Sunday Sermon for August 11, 2024, the Nineteenth Sunday in Ordinary Time, Year B

Readings: 1 Kgs 19:4-8; Eph 4:30-5:2; Jn 6:41-51

In the second reading today, St. Paul instructs us not to grieve the Holy Spirit with Whom we were sealed for the day of redemption.  He then goes on to give us some examples of the kinds of things that would grieve the Holy Spirit: bitterness, fury, anger, shouting, reviling, and malice.  The opposite, which we can assume would be pleasing to God, the Holy Spirit, is listed by St. Paul as being kind, compassionate, and forgiving.  More than that, St.
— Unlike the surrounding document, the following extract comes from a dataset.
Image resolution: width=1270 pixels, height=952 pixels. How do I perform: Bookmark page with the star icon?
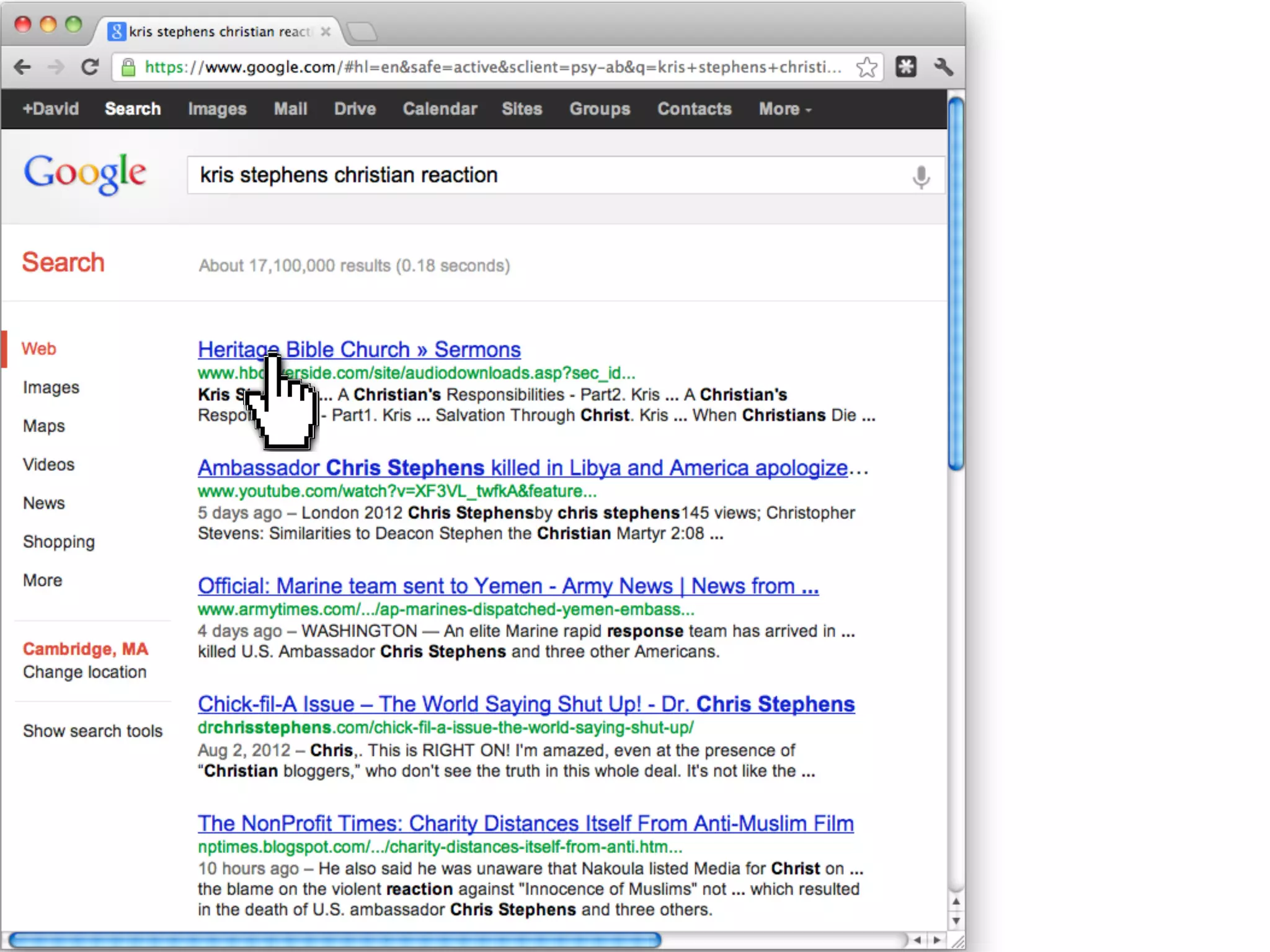point(866,67)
Paul goes on to say we are to live in love “as Christ loved us and handed himself over for us as a sacrificial offering to God.”

If this is the case, one could easily argue that what would grieve the Holy Spirit the most would be denying the sacrificial offering of Jesus and failing to love Him.  There are many today who would not deny the sacrificial offering of Jesus on the Cross, but refuse to accept the sacrificial offering of our Lord on the altar at Mass.  In refusing to accept the sacrifice of the Mass, these people are also failing to love our Lord truly present in the Most Blessed Sacrament.

In the Gospel reading we hear about the Jews murmuring about Jesus because He said He was the Bread come down from Heaven.  They could not accept that Jesus came down from Heaven because they knew His earthly parents.  They could not accept that one must eat the Flesh of Jesus and drink His Blood because they were unable to understand how this could be done without committing the grave sin of cannibalism.

Today the problem is a bit different, but in fact, it is actually deeper and more disturbing.  It is not a matter of knowing our Lord’s family or misconstruing the teaching regarding transubstantiation.  It is a matter than we are unable to accept the reality of spiritual truths.  The Holy Eucharist is rejected by most people who call themselves Catholic and everyone who call themselves Protestant.  The main reason for this, I believe, is because we cannot grasp this mystery with our senses.

It is quite amazing because we will readily acknowledge our believe in God, Who is pure spirit.  We are specifically told not to grieve the Holy Spirit, but we cannot see or feel Him because He is purely and merely spiritual.  Somehow most of these people will accept that God is real, although we cannot sense Him.  They will acknowledge that God is the Creator of everything both spiritual and material.  In other words, they believe God created this world and that He keeps it in existence.  They believe He has not separated Himself from the world, but continues to be very active within the world.

However, with all this as a foundation, when God intervenes in a particular way in the world, we do not believe.  Everyone who is true to the name of Christian believes that Jesus is God, the second Person of the Trinity, Who took our human nature to Himself in the virginal womb of our Blessed Mother.  They believe in His miracles of healing, walking on the water, feeding throngs of people with a few loaves of bread and a handful of small fish.  They believe that He rose from the dead and ascended into Heaven.  But they refuse to believe His own words regarding the reality of the Holy Eucharist.

We have been given the greatest gift possible, a gift that is infinitely beyond our wildest imagination.  No one would ever have the audacity to ask God to become man, but to ask Him to humble Himself to be with us and allow us to receive Him into our own person in the form of bread would far exceed the audacity of asking Him to become one of us.  Yet that is what He has done, not because we asked Him to do it, but because He loves us so much that He is willing to demonstrate that love in the most extreme forms.

All this is done for our sake because we are so slow to believe.  In the Old Testament God makes this clear in the most striking ways.  He says the people were obtuse, they were stiff-necked, they were hard of face and obstinate of heart.  Unfortunately, human nature has not changed and we must admit that we are guilty as charged in even more ways! 

This is what grieves the Holy Spirit.  He loves us and wants us to receive His love.  Because we doubt and because we think God does not really love us, our Lord went to the extreme to prove His love.  Please, open your heart and receive His love.  There is nothing more real.  Do not grieve the Holy Spirit; doubt no longer, but believe!